┌─ Supplied information

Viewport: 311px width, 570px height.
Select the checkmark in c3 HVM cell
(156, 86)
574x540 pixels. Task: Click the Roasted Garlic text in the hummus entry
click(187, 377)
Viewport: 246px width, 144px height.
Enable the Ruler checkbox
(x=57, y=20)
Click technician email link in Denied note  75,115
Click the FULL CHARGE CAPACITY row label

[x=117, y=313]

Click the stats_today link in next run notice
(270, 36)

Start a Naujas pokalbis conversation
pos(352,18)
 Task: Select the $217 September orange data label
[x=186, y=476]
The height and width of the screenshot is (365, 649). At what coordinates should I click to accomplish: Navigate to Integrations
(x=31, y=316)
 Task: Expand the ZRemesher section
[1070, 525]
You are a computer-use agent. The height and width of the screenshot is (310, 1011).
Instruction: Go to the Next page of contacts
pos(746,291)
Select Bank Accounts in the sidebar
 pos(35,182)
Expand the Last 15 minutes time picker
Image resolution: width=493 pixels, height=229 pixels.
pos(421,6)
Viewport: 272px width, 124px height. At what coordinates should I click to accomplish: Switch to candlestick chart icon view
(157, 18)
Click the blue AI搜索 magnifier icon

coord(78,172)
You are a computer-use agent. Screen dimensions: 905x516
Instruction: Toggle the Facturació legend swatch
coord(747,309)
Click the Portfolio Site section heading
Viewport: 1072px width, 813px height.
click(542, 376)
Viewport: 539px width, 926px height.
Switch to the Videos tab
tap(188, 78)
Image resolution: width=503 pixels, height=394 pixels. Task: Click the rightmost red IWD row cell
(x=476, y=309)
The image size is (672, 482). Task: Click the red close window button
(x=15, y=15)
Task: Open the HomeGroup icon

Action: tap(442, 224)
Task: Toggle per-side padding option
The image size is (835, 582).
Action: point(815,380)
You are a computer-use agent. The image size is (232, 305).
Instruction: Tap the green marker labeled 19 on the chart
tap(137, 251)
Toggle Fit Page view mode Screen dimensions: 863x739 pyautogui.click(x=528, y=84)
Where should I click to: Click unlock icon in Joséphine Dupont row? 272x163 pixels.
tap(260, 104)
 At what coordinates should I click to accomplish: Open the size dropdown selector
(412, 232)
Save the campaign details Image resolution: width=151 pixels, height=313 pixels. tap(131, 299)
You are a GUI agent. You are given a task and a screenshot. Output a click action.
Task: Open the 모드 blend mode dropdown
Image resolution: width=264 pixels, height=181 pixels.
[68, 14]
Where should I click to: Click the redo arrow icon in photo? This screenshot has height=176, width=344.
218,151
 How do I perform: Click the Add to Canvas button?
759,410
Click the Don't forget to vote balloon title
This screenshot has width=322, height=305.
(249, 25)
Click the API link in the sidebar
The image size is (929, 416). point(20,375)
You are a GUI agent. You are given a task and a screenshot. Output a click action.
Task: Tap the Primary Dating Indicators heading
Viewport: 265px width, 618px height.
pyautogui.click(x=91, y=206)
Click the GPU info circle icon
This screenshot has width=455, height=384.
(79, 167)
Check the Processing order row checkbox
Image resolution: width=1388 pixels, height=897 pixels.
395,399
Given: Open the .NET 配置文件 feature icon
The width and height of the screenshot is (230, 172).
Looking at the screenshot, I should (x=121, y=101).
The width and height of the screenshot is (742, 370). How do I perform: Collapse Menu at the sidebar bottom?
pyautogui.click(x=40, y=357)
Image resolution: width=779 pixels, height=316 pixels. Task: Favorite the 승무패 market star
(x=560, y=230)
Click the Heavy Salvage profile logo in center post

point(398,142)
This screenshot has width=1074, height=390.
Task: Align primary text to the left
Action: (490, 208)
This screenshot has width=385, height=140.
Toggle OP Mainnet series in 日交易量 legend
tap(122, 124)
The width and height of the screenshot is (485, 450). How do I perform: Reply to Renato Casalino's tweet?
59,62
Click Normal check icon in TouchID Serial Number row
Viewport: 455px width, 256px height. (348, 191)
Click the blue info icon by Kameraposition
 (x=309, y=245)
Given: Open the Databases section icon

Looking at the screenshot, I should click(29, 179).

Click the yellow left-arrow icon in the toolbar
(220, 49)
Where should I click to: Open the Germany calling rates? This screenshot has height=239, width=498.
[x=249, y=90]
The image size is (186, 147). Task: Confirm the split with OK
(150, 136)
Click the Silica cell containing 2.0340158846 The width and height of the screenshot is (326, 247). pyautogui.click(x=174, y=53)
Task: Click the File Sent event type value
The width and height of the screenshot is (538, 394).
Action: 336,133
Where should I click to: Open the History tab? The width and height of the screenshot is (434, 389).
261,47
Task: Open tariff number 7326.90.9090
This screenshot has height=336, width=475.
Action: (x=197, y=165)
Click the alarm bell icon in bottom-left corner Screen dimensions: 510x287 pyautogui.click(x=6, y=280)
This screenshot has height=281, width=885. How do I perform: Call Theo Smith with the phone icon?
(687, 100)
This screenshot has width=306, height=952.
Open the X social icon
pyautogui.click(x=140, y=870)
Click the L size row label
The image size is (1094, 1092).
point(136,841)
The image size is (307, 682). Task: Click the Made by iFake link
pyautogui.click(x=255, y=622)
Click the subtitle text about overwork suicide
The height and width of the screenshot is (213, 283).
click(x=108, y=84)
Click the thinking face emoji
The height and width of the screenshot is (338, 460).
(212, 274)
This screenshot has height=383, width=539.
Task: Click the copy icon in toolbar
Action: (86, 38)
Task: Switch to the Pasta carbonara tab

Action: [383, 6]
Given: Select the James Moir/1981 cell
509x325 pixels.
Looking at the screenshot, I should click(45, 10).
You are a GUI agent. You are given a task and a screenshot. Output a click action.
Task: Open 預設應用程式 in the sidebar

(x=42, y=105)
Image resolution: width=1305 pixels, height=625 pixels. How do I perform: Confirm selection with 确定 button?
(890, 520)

└─

● About this task
All that belongs in your answer is the stretch of entries above from the line with "Toggle OP Mainnet series in 日交易量 legend" through the line with "Click the Silica", printed exactly.

● Solution to the problem
Toggle OP Mainnet series in 日交易量 legend
tap(122, 124)
The width and height of the screenshot is (485, 450). How do I perform: Reply to Renato Casalino's tweet?
59,62
Click Normal check icon in TouchID Serial Number row
Viewport: 455px width, 256px height. (348, 191)
Click the blue info icon by Kameraposition
 (x=309, y=245)
Given: Open the Databases section icon

Looking at the screenshot, I should click(29, 179).

Click the yellow left-arrow icon in the toolbar
(220, 49)
Where should I click to: Open the Germany calling rates? This screenshot has height=239, width=498.
[x=249, y=90]
The image size is (186, 147). Task: Confirm the split with OK
(150, 136)
Click the Silica cell containing 2.0340158846 The width and height of the screenshot is (326, 247). pyautogui.click(x=174, y=53)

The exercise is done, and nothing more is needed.